Este accidente causa que en California, el padre de dos niños obligue a la nana mexicana a cancelar sus planes para asistir a la boda de su hijo en México. La mujer, al no encontrar una mejor solución, decide cruzar la frontera con los rubios pequeñines.

El accidente también tiene relación con la historia de una joven japonesa sordomuda, hija de un ejecutivo taciturno y una madre que murió en circunstancias poco claras. La sensación de aislamiento de la joven (sumada al aislamiento real causado por su sordera), la va orillando a manifestar sus frustraciones con exabruptos sexuales, que lanza como desafíos a la sociedad que la ignora.

Las tres historias son fascinantes por derecho propio, conmovedoras y hasta desgarradoras. Pero la conexión entre las tres, sobretodo la japonesa, se siente forzada. No está en duda la belleza de la realización, lo que no se logra es la unidad estética. Esta falla no sería tan importante si no fuera justo ahí, en la sincronía, donde escritor (Guillermo Arriaga) y director buscan hacer el énfasis.

Babel no es una cinta difícil de entender. Es más accesible que Amores Perros o 21 Gramos. De modo que las deficiencias no son del público, sino de los realizadores. El final, que llega con la historia japonesa, nos deja sin información importante. No es como el final abierto de alguna otra historia mejor desarrollada, que acepta cualquier interpretación del espectador y permanece igualmente satisfactorio. El final confuso de Babel nos priva de una muy necesaria catarsis, de una epifanía que no tenía porque llegar en la sala, podía llegar después, en el coche, en la cena. Pero no llega.

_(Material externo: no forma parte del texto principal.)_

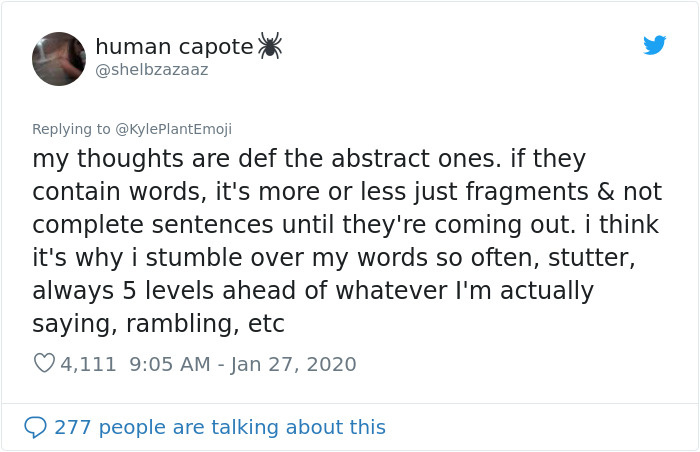
Task: Open the 9:05 AM time in the timestamp
Action: click(170, 364)
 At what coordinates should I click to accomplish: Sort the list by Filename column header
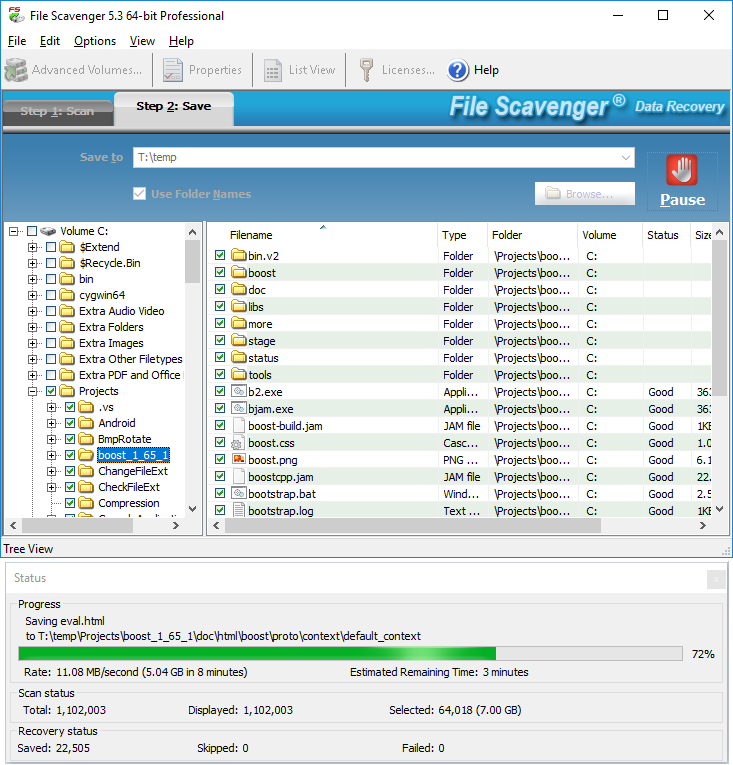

Y la catarsis es necesaria porque Babel es una experiencia agotadora y desagradablemente intensa, donde la tragedia amenaza por aparecer a cada momento. Con la misma urgencia que tienen las comedias por provocar la risa constante, Iñárritu nos azuza con desatar calamidades en cada escena. Parece olvidar que la tragedia es más efectiva cuando golpea una vez al inicio, como catalizador, o al final, como consecuencia. El director descarta usar este mazo contundente y prefiere picarnos las costillas todo el tiempo.

Lo que sí logra Babel, sin que esa parezca su intención, es un análisis profundo de las relaciones entre padres e hijos, y de cómo los padres justifican el abandono cuando obedece a circunstancias económicas, tanto en casos de éxito como de angustia financiera. Quizá esto explique la dedicatoria final de la cinta, que entonces no resultaría cursi, sino triste.

La soberbia es la suma de la ambición y la arrogancia. Dios no siempre castiga la soberbia. Al contrario. Muchos artistas han visto premiada su ambición con la inspiración y la habilidad para plasmarla. A Arriaga e Iñárritu mismos se les ha permitido construir sendos edificios que se alzan hasta tocar el cielo. Este último esfuerzo conjunto, sin embargo, no fue recompensado. Han quedado con una torre llena de promesas pero inacabada, que se llama, muy apropiadamente, Babel.